**Exercise requirements**
Go to the line containing "info@siakitchens.co.uk (887, 553)" in the records below and print it and every following line exactly, on through the line containing "Le palmares du", then stop.

[Data items]
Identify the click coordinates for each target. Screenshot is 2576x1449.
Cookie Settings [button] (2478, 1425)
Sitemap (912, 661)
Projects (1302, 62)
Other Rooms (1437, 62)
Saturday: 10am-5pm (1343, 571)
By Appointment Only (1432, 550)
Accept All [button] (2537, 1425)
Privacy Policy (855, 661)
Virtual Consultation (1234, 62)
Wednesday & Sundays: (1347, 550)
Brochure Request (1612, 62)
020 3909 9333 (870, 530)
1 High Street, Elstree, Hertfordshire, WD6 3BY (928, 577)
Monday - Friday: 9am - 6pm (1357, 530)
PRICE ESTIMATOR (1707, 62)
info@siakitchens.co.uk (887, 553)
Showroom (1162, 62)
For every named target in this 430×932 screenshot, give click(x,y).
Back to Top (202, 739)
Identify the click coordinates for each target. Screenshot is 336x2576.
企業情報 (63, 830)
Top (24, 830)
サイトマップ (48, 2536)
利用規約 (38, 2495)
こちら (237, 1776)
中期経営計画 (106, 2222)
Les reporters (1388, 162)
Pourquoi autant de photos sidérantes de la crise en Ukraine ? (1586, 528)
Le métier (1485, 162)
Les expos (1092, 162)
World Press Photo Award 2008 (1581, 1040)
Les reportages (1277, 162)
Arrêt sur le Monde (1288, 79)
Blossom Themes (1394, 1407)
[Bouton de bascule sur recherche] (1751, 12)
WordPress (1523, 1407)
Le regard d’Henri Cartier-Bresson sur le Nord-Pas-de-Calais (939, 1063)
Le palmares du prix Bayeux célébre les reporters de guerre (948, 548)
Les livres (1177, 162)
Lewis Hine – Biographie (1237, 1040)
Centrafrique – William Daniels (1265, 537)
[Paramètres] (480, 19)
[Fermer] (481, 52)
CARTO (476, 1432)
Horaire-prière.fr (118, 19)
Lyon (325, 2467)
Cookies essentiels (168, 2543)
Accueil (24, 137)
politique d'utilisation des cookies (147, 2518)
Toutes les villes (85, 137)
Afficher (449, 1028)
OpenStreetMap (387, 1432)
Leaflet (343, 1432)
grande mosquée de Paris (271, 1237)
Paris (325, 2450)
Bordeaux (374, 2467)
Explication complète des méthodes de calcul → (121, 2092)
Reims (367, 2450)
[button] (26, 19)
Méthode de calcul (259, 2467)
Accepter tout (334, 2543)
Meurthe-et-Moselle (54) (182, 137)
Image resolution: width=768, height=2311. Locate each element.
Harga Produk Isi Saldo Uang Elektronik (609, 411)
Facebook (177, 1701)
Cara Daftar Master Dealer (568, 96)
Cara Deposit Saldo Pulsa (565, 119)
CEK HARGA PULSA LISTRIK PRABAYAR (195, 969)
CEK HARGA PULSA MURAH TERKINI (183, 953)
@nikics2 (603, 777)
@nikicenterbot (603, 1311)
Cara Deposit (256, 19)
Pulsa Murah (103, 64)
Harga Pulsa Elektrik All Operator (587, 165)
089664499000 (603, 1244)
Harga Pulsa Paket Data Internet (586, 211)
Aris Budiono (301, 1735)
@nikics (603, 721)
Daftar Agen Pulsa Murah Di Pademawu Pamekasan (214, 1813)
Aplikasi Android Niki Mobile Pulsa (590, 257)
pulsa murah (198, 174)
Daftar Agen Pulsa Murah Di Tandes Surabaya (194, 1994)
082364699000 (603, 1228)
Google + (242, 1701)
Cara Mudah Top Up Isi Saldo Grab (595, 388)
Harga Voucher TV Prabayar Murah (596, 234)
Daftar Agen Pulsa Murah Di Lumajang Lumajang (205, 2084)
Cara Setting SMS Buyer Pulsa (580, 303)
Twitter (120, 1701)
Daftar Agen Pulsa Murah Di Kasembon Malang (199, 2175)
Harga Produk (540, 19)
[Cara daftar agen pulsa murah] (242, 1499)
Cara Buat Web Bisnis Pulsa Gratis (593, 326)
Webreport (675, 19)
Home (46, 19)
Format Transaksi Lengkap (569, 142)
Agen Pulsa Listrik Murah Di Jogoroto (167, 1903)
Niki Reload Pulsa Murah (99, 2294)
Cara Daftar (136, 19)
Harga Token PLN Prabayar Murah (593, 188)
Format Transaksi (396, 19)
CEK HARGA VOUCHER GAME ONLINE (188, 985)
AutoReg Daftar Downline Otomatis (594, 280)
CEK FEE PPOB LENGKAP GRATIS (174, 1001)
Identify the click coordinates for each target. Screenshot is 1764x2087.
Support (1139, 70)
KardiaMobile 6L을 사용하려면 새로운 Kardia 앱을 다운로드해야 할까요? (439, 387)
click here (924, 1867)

**Solution to this task**
info@siakitchens.co.uk (887, 553)
Showroom (1162, 62)
For every named target in this 430×932 screenshot, give click(x,y).
Back to Top (202, 739)
Identify the click coordinates for each target. Screenshot is 336x2576.
企業情報 (63, 830)
Top (24, 830)
サイトマップ (48, 2536)
利用規約 (38, 2495)
こちら (237, 1776)
中期経営計画 (106, 2222)
Les reporters (1388, 162)
Pourquoi autant de photos sidérantes de la crise en Ukraine ? (1586, 528)
Le métier (1485, 162)
Les expos (1092, 162)
World Press Photo Award 2008 (1581, 1040)
Les reportages (1277, 162)
Arrêt sur le Monde (1288, 79)
Blossom Themes (1394, 1407)
[Bouton de bascule sur recherche] (1751, 12)
WordPress (1523, 1407)
Le regard d’Henri Cartier-Bresson sur le Nord-Pas-de-Calais (939, 1063)
Le palmares du prix Bayeux célébre les reporters de guerre (948, 548)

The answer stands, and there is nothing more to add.